| Required work |
Extract each line of the records below that contains the word "computer".

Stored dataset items

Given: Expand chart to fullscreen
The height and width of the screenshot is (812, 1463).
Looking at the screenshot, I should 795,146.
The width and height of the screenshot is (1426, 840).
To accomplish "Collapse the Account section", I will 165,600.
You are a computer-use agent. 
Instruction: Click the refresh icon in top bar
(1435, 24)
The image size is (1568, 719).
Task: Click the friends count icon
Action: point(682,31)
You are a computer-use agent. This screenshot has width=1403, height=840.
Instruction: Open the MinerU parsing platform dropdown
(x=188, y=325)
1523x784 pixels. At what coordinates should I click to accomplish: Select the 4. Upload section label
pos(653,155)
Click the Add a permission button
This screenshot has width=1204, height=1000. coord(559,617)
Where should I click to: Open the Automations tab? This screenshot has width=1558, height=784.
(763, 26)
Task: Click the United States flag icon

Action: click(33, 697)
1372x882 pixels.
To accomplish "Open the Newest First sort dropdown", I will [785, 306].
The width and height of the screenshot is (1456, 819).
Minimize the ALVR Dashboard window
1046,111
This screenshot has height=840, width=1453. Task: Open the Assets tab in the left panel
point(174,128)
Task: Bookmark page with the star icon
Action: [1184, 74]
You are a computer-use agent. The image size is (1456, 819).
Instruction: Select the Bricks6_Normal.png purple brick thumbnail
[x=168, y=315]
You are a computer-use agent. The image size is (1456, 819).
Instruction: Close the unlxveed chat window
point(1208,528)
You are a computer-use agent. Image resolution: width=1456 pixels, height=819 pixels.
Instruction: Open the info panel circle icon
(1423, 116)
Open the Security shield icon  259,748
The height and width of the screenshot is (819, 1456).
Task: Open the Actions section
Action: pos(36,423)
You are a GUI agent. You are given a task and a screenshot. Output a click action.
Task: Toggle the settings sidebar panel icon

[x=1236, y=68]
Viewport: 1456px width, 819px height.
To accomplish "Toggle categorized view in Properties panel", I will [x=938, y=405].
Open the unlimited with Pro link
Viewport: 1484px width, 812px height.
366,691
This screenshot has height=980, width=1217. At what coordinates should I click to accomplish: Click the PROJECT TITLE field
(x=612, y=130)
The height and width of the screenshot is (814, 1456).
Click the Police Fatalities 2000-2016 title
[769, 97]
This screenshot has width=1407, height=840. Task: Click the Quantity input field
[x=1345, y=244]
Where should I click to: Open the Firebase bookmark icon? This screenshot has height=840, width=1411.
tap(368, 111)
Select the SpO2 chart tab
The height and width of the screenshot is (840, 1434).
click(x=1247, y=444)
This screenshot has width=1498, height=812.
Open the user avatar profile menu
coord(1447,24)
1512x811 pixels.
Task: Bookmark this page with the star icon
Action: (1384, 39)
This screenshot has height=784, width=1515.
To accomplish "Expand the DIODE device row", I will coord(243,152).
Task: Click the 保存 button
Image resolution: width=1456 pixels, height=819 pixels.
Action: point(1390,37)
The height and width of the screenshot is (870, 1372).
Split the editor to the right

| Worked solution |
You are a computer-use agent. 
You are a computer-use agent. This screenshot has width=1403, height=840.
You are a computer-use agent. The image size is (1456, 819).
You are a computer-use agent. The image size is (1456, 819).
You are a computer-use agent. Image resolution: width=1456 pixels, height=819 pixels.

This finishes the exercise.